- RECORDS PROVIDED:
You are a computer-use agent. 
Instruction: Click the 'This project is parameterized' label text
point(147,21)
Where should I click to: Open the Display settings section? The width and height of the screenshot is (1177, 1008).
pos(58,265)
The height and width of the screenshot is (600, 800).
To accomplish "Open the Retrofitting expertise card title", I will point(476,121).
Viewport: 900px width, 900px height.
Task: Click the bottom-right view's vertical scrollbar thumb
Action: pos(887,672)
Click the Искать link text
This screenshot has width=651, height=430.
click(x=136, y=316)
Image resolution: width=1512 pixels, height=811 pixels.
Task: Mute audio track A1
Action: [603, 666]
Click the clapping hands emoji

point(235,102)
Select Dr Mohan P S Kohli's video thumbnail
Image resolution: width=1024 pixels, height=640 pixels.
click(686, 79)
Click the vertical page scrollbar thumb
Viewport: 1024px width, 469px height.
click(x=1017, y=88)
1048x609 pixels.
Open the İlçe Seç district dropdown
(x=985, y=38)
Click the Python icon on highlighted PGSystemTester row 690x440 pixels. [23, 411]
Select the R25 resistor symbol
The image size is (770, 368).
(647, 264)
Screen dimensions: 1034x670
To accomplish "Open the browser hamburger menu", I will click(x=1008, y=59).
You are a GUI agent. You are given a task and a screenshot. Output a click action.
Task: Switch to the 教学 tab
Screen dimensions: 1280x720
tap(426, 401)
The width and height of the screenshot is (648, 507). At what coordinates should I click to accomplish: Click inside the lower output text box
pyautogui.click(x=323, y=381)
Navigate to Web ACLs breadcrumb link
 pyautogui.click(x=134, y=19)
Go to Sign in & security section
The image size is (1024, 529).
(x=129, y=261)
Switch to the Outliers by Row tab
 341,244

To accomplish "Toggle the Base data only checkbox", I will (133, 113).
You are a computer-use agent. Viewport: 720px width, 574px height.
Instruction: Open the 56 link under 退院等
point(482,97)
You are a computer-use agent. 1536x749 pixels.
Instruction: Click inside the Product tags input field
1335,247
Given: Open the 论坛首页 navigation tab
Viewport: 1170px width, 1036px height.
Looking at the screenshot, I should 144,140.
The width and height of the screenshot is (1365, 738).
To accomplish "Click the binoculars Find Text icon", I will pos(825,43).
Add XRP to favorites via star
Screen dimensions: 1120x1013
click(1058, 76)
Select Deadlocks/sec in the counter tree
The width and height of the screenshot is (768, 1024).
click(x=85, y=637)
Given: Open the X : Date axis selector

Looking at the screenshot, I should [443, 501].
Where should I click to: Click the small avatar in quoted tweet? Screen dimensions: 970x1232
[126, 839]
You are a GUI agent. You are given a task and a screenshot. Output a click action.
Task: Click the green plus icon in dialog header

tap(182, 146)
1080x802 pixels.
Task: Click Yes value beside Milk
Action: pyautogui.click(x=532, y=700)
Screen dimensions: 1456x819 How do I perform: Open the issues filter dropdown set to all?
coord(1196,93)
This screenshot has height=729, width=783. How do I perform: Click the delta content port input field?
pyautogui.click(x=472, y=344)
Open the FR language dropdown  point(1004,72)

- EXERCISE: Every line of the material is to be transcribed exactly.

- REPLY TO THE EXERCISE:
You are a computer-use agent. 
Instruction: Click the 'This project is parameterized' label text
point(147,21)
Where should I click to: Open the Display settings section? The width and height of the screenshot is (1177, 1008).
pos(58,265)
The height and width of the screenshot is (600, 800).
To accomplish "Open the Retrofitting expertise card title", I will point(476,121).
Viewport: 900px width, 900px height.
Task: Click the bottom-right view's vertical scrollbar thumb
Action: pos(887,672)
Click the Искать link text
This screenshot has width=651, height=430.
click(x=136, y=316)
Image resolution: width=1512 pixels, height=811 pixels.
Task: Mute audio track A1
Action: [603, 666]
Click the clapping hands emoji

point(235,102)
Select Dr Mohan P S Kohli's video thumbnail
Image resolution: width=1024 pixels, height=640 pixels.
click(686, 79)
Click the vertical page scrollbar thumb
Viewport: 1024px width, 469px height.
click(x=1017, y=88)
1048x609 pixels.
Open the İlçe Seç district dropdown
(x=985, y=38)
Click the Python icon on highlighted PGSystemTester row 690x440 pixels. [23, 411]
Select the R25 resistor symbol
The image size is (770, 368).
(647, 264)
Screen dimensions: 1034x670
To accomplish "Open the browser hamburger menu", I will click(x=1008, y=59).
You are a GUI agent. You are given a task and a screenshot. Output a click action.
Task: Switch to the 教学 tab
Screen dimensions: 1280x720
tap(426, 401)
The width and height of the screenshot is (648, 507). At what coordinates should I click to accomplish: Click inside the lower output text box
pyautogui.click(x=323, y=381)
Navigate to Web ACLs breadcrumb link
 pyautogui.click(x=134, y=19)
Go to Sign in & security section
The image size is (1024, 529).
(x=129, y=261)
Switch to the Outliers by Row tab
 341,244

To accomplish "Toggle the Base data only checkbox", I will (133, 113).
You are a computer-use agent. Viewport: 720px width, 574px height.
Instruction: Open the 56 link under 退院等
point(482,97)
You are a computer-use agent. 1536x749 pixels.
Instruction: Click inside the Product tags input field
1335,247
Given: Open the 论坛首页 navigation tab
Viewport: 1170px width, 1036px height.
Looking at the screenshot, I should 144,140.
The width and height of the screenshot is (1365, 738).
To accomplish "Click the binoculars Find Text icon", I will pos(825,43).
Add XRP to favorites via star
Screen dimensions: 1120x1013
click(1058, 76)
Select Deadlocks/sec in the counter tree
The width and height of the screenshot is (768, 1024).
click(x=85, y=637)
Given: Open the X : Date axis selector

Looking at the screenshot, I should [443, 501].
Where should I click to: Click the small avatar in quoted tweet? Screen dimensions: 970x1232
[126, 839]
You are a GUI agent. You are given a task and a screenshot. Output a click action.
Task: Click the green plus icon in dialog header

tap(182, 146)
1080x802 pixels.
Task: Click Yes value beside Milk
Action: pyautogui.click(x=532, y=700)
Screen dimensions: 1456x819 How do I perform: Open the issues filter dropdown set to all?
coord(1196,93)
This screenshot has height=729, width=783. How do I perform: Click the delta content port input field?
pyautogui.click(x=472, y=344)
Open the FR language dropdown  point(1004,72)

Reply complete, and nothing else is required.